**Records shown:**
○ ○ ○ ○ ○
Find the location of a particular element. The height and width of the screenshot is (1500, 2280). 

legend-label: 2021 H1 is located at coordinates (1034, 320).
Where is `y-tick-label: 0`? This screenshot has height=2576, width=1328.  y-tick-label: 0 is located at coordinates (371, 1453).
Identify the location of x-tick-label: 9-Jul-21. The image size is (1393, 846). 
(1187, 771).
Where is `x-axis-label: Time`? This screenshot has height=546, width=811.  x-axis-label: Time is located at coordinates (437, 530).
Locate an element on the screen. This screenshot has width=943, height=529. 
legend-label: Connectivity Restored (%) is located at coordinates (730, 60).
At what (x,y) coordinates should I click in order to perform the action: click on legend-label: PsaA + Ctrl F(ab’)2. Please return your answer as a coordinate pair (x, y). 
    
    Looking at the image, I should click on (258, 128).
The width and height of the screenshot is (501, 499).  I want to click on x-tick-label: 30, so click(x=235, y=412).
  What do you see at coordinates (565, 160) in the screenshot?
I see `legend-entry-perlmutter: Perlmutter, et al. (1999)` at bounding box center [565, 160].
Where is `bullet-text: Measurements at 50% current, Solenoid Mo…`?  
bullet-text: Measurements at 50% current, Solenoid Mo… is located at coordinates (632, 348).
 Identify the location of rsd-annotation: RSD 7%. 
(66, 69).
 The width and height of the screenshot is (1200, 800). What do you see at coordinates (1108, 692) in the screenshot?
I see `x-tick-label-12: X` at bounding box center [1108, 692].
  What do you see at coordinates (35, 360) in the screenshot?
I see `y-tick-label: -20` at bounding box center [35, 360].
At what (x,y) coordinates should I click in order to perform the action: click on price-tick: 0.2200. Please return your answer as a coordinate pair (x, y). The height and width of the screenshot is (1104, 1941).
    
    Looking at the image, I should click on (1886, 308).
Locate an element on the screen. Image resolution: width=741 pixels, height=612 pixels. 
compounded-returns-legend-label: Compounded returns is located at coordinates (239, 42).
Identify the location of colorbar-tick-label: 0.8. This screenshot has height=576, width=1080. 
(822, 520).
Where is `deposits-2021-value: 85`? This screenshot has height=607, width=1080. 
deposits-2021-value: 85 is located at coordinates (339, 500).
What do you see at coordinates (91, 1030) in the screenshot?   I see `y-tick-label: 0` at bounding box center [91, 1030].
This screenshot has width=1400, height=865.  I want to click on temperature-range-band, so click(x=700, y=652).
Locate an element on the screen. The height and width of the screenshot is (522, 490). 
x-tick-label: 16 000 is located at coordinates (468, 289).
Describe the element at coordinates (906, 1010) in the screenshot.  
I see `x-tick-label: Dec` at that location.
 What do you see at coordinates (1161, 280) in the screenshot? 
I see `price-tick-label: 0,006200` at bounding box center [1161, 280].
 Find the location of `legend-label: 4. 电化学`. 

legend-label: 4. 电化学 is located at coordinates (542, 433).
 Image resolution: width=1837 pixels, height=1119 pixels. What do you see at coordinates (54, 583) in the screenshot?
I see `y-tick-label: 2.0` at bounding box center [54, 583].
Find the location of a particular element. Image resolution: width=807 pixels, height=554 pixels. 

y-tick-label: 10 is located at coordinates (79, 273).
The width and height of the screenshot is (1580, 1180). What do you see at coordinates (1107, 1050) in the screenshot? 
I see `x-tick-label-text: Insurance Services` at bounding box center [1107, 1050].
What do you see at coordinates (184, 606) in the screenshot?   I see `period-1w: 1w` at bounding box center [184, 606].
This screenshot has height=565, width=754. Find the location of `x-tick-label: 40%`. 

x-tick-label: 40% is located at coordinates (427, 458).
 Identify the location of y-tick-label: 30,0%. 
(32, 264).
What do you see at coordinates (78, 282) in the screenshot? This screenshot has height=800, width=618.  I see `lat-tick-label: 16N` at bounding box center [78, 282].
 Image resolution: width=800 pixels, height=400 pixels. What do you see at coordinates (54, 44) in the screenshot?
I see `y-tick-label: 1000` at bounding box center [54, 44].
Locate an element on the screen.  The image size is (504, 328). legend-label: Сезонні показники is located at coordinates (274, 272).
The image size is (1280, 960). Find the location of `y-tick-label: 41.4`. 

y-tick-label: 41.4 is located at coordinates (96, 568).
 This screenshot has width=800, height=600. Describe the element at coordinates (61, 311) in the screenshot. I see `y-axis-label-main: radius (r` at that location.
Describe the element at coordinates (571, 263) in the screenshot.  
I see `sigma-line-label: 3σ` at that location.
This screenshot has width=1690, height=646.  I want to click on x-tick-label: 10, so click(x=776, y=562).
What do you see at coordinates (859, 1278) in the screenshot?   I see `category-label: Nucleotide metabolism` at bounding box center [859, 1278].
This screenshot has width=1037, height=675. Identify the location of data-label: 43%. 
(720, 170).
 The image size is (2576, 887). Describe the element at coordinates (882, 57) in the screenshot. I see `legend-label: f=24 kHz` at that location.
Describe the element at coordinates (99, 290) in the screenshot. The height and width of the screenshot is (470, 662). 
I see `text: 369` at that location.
○ ○ ○ ○ ○
**What the exercise asks:** Reproduce all of the entries above word for word, without changing anything.

**Written answer:**
Find the location of a particular element. The height and width of the screenshot is (1500, 2280). 

legend-label: 2021 H1 is located at coordinates (1034, 320).
Where is `y-tick-label: 0`? This screenshot has height=2576, width=1328.  y-tick-label: 0 is located at coordinates (371, 1453).
Identify the location of x-tick-label: 9-Jul-21. The image size is (1393, 846). 
(1187, 771).
Where is `x-axis-label: Time`? This screenshot has height=546, width=811.  x-axis-label: Time is located at coordinates (437, 530).
Locate an element on the screen. This screenshot has width=943, height=529. 
legend-label: Connectivity Restored (%) is located at coordinates (730, 60).
At what (x,y) coordinates should I click in order to perform the action: click on legend-label: PsaA + Ctrl F(ab’)2. Please return your answer as a coordinate pair (x, y). 
    
    Looking at the image, I should click on (258, 128).
The width and height of the screenshot is (501, 499).  I want to click on x-tick-label: 30, so click(x=235, y=412).
  What do you see at coordinates (565, 160) in the screenshot?
I see `legend-entry-perlmutter: Perlmutter, et al. (1999)` at bounding box center [565, 160].
Where is `bullet-text: Measurements at 50% current, Solenoid Mo…`?  
bullet-text: Measurements at 50% current, Solenoid Mo… is located at coordinates (632, 348).
 Identify the location of rsd-annotation: RSD 7%. 
(66, 69).
 The width and height of the screenshot is (1200, 800). What do you see at coordinates (1108, 692) in the screenshot?
I see `x-tick-label-12: X` at bounding box center [1108, 692].
  What do you see at coordinates (35, 360) in the screenshot?
I see `y-tick-label: -20` at bounding box center [35, 360].
At what (x,y) coordinates should I click in order to perform the action: click on price-tick: 0.2200. Please return your answer as a coordinate pair (x, y). The height and width of the screenshot is (1104, 1941).
    
    Looking at the image, I should click on (1886, 308).
Locate an element on the screen. Image resolution: width=741 pixels, height=612 pixels. 
compounded-returns-legend-label: Compounded returns is located at coordinates (239, 42).
Identify the location of colorbar-tick-label: 0.8. This screenshot has height=576, width=1080. 
(822, 520).
Where is `deposits-2021-value: 85`? This screenshot has height=607, width=1080. 
deposits-2021-value: 85 is located at coordinates (339, 500).
What do you see at coordinates (91, 1030) in the screenshot?   I see `y-tick-label: 0` at bounding box center [91, 1030].
This screenshot has width=1400, height=865.  I want to click on temperature-range-band, so click(x=700, y=652).
Locate an element on the screen. The height and width of the screenshot is (522, 490). 
x-tick-label: 16 000 is located at coordinates (468, 289).
Describe the element at coordinates (906, 1010) in the screenshot.  
I see `x-tick-label: Dec` at that location.
 What do you see at coordinates (1161, 280) in the screenshot? 
I see `price-tick-label: 0,006200` at bounding box center [1161, 280].
 Find the location of `legend-label: 4. 电化学`. 

legend-label: 4. 电化学 is located at coordinates (542, 433).
 Image resolution: width=1837 pixels, height=1119 pixels. What do you see at coordinates (54, 583) in the screenshot?
I see `y-tick-label: 2.0` at bounding box center [54, 583].
Find the location of a particular element. Image resolution: width=807 pixels, height=554 pixels. 

y-tick-label: 10 is located at coordinates (79, 273).
The width and height of the screenshot is (1580, 1180). What do you see at coordinates (1107, 1050) in the screenshot? 
I see `x-tick-label-text: Insurance Services` at bounding box center [1107, 1050].
What do you see at coordinates (184, 606) in the screenshot?   I see `period-1w: 1w` at bounding box center [184, 606].
This screenshot has height=565, width=754. Find the location of `x-tick-label: 40%`. 

x-tick-label: 40% is located at coordinates (427, 458).
 Identify the location of y-tick-label: 30,0%. 
(32, 264).
What do you see at coordinates (78, 282) in the screenshot? This screenshot has height=800, width=618.  I see `lat-tick-label: 16N` at bounding box center [78, 282].
 Image resolution: width=800 pixels, height=400 pixels. What do you see at coordinates (54, 44) in the screenshot?
I see `y-tick-label: 1000` at bounding box center [54, 44].
Locate an element on the screen.  The image size is (504, 328). legend-label: Сезонні показники is located at coordinates (274, 272).
The image size is (1280, 960). Find the location of `y-tick-label: 41.4`. 

y-tick-label: 41.4 is located at coordinates (96, 568).
 This screenshot has width=800, height=600. Describe the element at coordinates (61, 311) in the screenshot. I see `y-axis-label-main: radius (r` at that location.
Describe the element at coordinates (571, 263) in the screenshot.  
I see `sigma-line-label: 3σ` at that location.
This screenshot has width=1690, height=646.  I want to click on x-tick-label: 10, so click(x=776, y=562).
What do you see at coordinates (859, 1278) in the screenshot?   I see `category-label: Nucleotide metabolism` at bounding box center [859, 1278].
This screenshot has width=1037, height=675. Identify the location of data-label: 43%. 
(720, 170).
 The image size is (2576, 887). Describe the element at coordinates (882, 57) in the screenshot. I see `legend-label: f=24 kHz` at that location.
Describe the element at coordinates (99, 290) in the screenshot. The height and width of the screenshot is (470, 662). 
I see `text: 369` at that location.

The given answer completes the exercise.